Я кивнул на установку. За нею как раз сидела Татьяна Павловна Сизова, ученый секретарь. Арсик помогал ей настраиваться на «сердечко, пронзенное стрелой». Профессор подошел к ним и, склонив голову набок, принялся рассматривать детали установки.
Татьяна Павловна оторвалась от окуляров и покраснела.
— Я вас, Татьяна Павловна, и не узнал, — сказал Галилеев. — Вы в последнее время помолодели.
— Что вы, Константин Юрьевич! — смутилась она.
— Можно взглянуть? — спросил профессор.
Татьяна Павловна встала и уступила ему место за окулярами. Профессор дал Арсику обмотать свою руку ленточкой, добродушно шутя по этому поводу. Он говорил что-то про кабинет физеотерапии. Потом он приник к окулярам и обозрел все диапазоны. Смотрел он около получаса. Это была очень сильная доза, по моим понятиям.
— Так… Занятно, — сказал он и встал. Лицо его было непроницаемо. — Между прочим, если смотреть будете вы, а управлять спектрами буду я, эффект может быть другим. Вы об этом подумали? — обратился он к Арсику.
— Нет… — сказал Арсик после паузы.
— То-то, — спокойно произнес профессор и ушел из лаборатории.
Арсик тут же тактично выпроводил Татьяну Павловну и принялся возбужденно бегать от стола к столу.
— Каков старик! — восклицал он. — Как же мы это упустили?
— Не может быть ничего страшного… — сказал я неуверенно.
— А вдруг?.. Мы с тобой думаем, что у каждого есть благородные чувства. Есть душа, есть потребность любить… А если это не так? Представь себе, что я обмотаю этой ленточкой руку законченного негодяя, а смотреть картинки будут Катя с Шурочкой… Кто сказал, что полосы спектра пробуждают только добрые чувства? Ненависть, зависть, злоба тоже чрезвычайно эмоциональны…
— Надо проверить, — сказал я.
Арсик остолбенел. Он уставился на меня с ужасом.
— Как?! — вскричал он. — Ты понимаешь, что говоришь? Кого ты возьмешь в испытуемые?
— Любого из нас, — спокойно сказал я. — Или ты полагаешь, что мы все ангелы?

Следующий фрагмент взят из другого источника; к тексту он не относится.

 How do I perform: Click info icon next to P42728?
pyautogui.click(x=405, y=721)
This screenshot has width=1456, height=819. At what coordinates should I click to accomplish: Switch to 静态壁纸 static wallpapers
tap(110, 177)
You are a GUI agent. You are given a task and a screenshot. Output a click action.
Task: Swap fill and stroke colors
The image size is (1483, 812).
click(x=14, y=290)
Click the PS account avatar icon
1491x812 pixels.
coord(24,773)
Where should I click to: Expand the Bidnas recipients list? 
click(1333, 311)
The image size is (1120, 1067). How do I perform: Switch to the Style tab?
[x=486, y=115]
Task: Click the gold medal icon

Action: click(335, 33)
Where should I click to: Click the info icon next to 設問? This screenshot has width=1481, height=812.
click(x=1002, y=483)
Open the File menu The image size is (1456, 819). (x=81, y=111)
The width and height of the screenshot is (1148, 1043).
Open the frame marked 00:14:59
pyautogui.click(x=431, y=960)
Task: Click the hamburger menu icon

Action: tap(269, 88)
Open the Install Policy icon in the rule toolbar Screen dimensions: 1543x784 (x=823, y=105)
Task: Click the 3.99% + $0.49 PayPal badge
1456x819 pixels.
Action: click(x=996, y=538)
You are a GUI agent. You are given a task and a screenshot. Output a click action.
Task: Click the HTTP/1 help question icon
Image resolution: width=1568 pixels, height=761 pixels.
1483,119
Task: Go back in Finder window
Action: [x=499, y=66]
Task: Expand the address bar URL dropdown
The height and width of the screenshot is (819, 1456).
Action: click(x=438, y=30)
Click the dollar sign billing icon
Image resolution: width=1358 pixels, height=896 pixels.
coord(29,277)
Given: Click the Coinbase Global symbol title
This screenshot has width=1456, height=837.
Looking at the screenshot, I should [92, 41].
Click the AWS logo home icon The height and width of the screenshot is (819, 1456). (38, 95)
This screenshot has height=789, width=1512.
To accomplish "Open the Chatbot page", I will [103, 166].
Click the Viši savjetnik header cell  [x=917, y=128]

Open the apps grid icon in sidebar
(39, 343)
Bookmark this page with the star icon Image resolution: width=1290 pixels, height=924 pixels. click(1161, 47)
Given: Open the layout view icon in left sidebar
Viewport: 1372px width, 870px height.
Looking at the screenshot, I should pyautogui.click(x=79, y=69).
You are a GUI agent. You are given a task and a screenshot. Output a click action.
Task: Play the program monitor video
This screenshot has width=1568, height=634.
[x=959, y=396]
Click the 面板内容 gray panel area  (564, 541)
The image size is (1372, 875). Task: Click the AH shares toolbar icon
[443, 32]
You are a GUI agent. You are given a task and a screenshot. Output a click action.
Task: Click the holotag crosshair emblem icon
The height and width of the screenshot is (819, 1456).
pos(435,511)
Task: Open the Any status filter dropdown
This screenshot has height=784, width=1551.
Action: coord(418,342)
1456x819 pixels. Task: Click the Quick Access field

Что в каждом из нас недостаточно зла и подлости?
— Я могу знать это только о себе. Мне было бы больно, если бы ты… — сказал Арсик, закрыл лицо ладонями и вышел из комнаты.
Больше мы этой темы не касались. Но Арсик стал еще более задумчив и нервен. Я понимал, что его мучает. Как всегда бывает в науке, его открытие могло помочь людям, но могло и навредить. Все дело в том, кто им пользуется. Арсик, вероятно, непрерывно думал об этом да еще подстегивал размышления своими же спектрами.
У него ввалились и покраснели глаза от долгих наблюдений.
Вокруг нашей лаборатории складывалась напряженная обстановка. Ходили разные слухи. Где-то в других лабораториях, на других этажах института происходили странные события, и их неизменно связывали с установкой Арсика, потому что почти везде были люди, которые ею пользовались.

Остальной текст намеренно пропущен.